Ask HN: How does your team manage tech debt? - sunmist
My team recently built out a new React app from scratch and we were planning on building it as perfectly as possible. However, due to deadlines and requirement changes reality struck and we were forced to make shortcuts. There is a bunch of tech debt and a lot more feature requests.<p>What are some good strategies to manage the existing tech debt while also having time to build out the new features. What does your team do?
======
bkovacev
We use multiple things.

* We do code reviews and inline/trello todos. If we're on a tight schedule, this helps us remember why and what needs to be reworked.

* When adding new features we use regular development cycle (spec, design, review, develop, test, finish), but we also add one more process before finishing that is focused on improving todos from previous cycle. The reasoning is that after todos have been sitting there for a while, you might look at them a bit differently and while something wasn't as obvious back then it might become now. Refactoring matters a lot to us. We don't overdo it however and dedicate 1-3 days to it from the cycle.

* If any major/breaking version of react/django/drf comes out, we pause and update the tech stack. Run tests and fix any issues.

* If any major bug that hinders the users experience occurs we allocate resources in parallel with the current dev cycle.

* Update the documentation early and often.

* Write tests. Tests force you to kill the debt before it happens. We have much better unit test coverage than integration test coverage for our front-end.

------
sidlls
A couple of strategies have worked for teams I lead.

One is to simply let the system fester until it falls over due to the debt and
causes a customer to complain loudly, or if you have a competent Product
owner/manager with your team she recognizes the need to pay it off before it
becomes an issue. This is useful in an environment where product or sales want
to deliver more quickly than good engineering allows. Note: _document what is
tech debt and why it exists as you build features._ Make it clear _while the
features are built_ that the speed of development is not sustainable and use
your documentation as support. Keep metrics (e.g. profile your code) and
document how to make them better. You should know what is and isn't tech debt
in this scenario. Document it so that you cover your butts _and_ demonstrate
the willingness to help the team achieve it's product or sales goals while you
demonstrate the technical proficiency that gives non-technical folks
confidence in your team.

Another is to simply keep a well documented log of items that are recognized
as technical debt after the fact. Along with this, document how paying the
debt off benefits the business.

In both cases perhaps the most important thing is this: build relationships
with product, engineering leadership and sales to have the social capital to
be heard and allow your technical competence to carry sufficient weight for
getting time to work on debt.

------
matt_the_bass
We try hard not to create debt on purpose. But that is never easy.

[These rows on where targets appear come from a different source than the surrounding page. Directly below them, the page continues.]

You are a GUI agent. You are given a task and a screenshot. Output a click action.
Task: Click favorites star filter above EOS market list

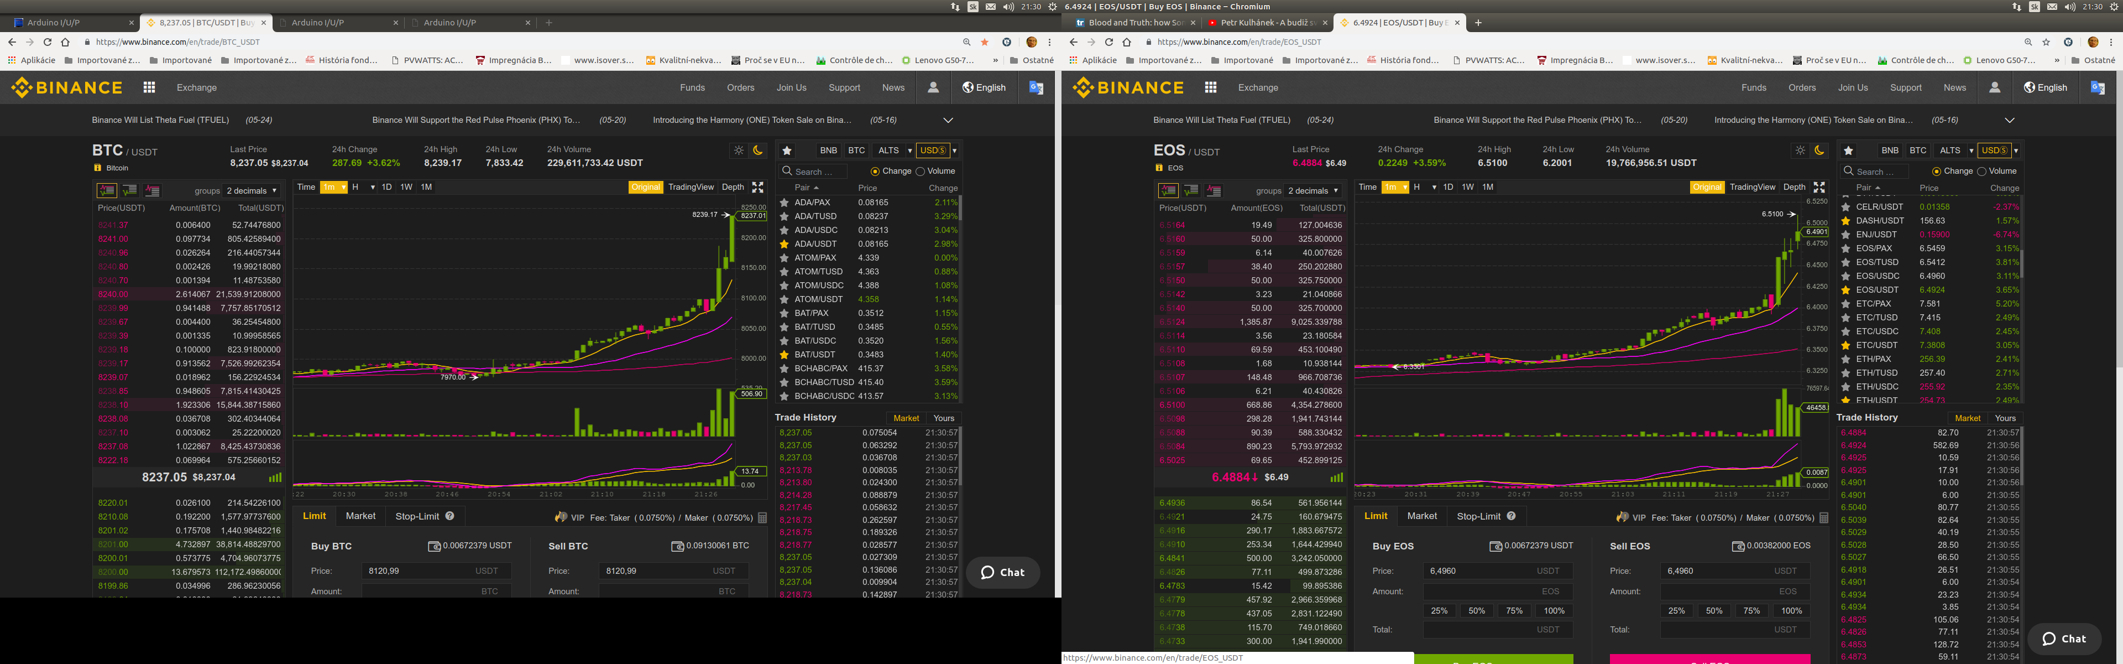1849,150
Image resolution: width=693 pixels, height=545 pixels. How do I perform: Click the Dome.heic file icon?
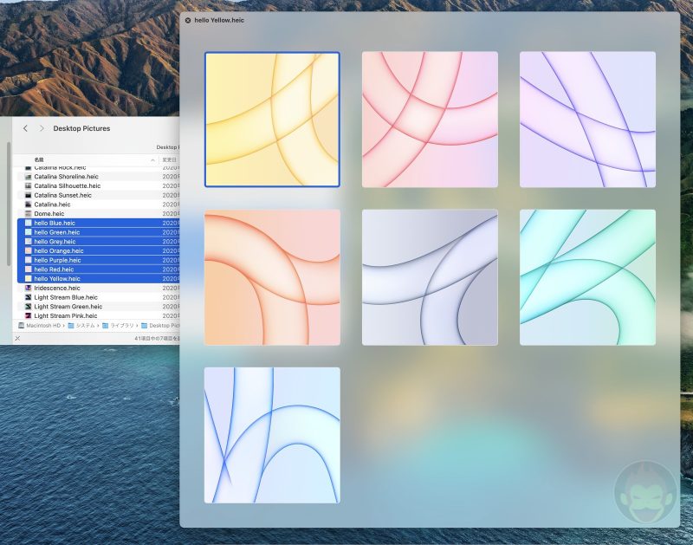[29, 213]
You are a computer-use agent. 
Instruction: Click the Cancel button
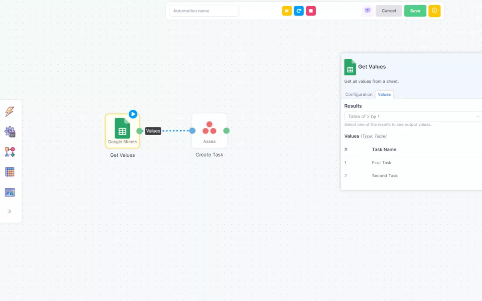[389, 11]
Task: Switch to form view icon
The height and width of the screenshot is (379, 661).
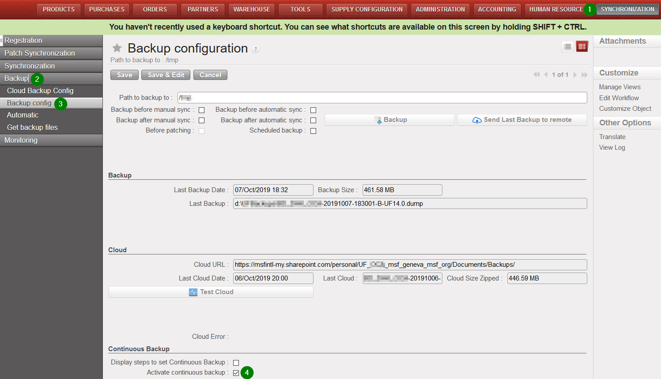Action: click(x=582, y=46)
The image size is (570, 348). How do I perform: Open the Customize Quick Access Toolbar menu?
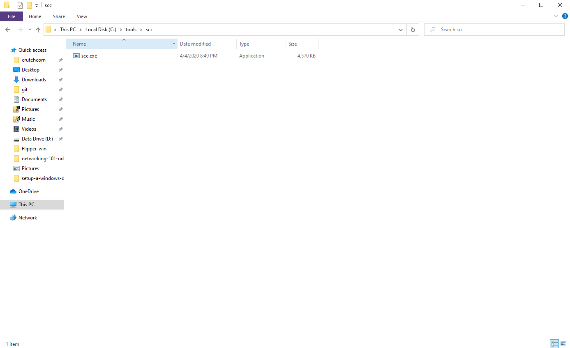pos(37,5)
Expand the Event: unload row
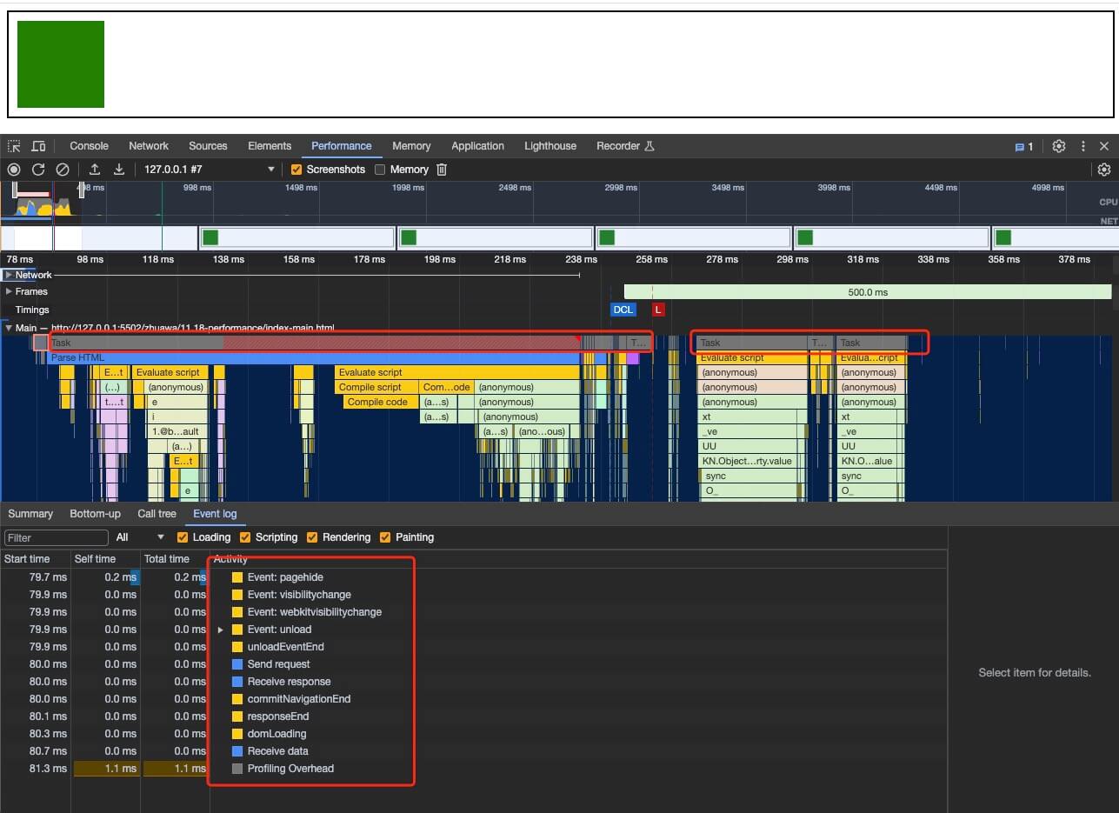This screenshot has height=813, width=1119. pos(221,630)
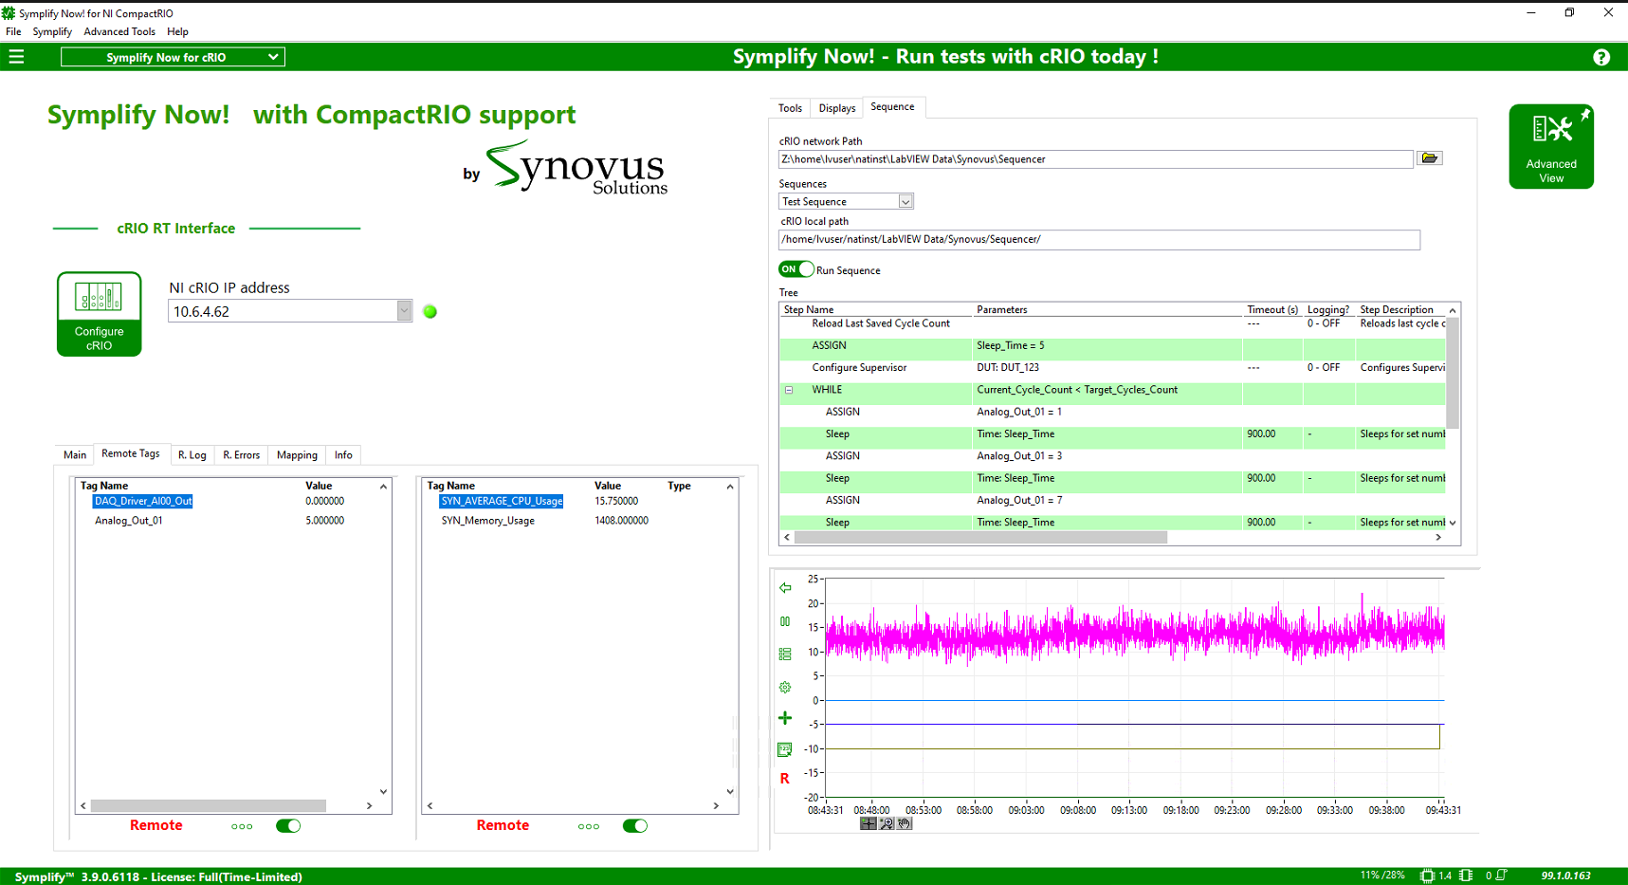Open the Advanced Tools menu
Screen dimensions: 1628x885
119,31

We have a low volume/high ticket price product so for every feature/task/goal
we discuss as a team “will this create more customers or just make current
customers happy”. This helps us control debt because we stay focused. Often
(but not always) debt is inversely proportional to focus (at least for us).

When we do incur debt, we try to document inline: why and what. And add a todo
how to fix. We also discuss each debt as a team so everyone understands.

Usually we let it sit for one or two dev cycles. Sometimes we find we didn’t
need it in the first place and rip it out. Other times, we’d d we did need it
so we try to clean up sooner rather than later. This is pretty common for
major new features. Ship and MVP quick, then clean it up. Because we have a
long dales cycle, we often have time between demoing a new feature (mvp) and
shipping a lower sent version.

This is our more recent strategy. Obviously we have debt from long ago. We try
to clean as we go with the general trend of reducing debt (even if we have
short blips of increasing).

I realize this approach won't work for everyone and every project but it does
for us.

------
1ba9115454
\- React app from scratch

To manage technical debt you need to pick tools at the start that enable
easier and safer refactorings at a later date. JS is not a good fit for this.

The problem you have is the time spent maintaing a JS project can eat up the
time you could have used to refactor it.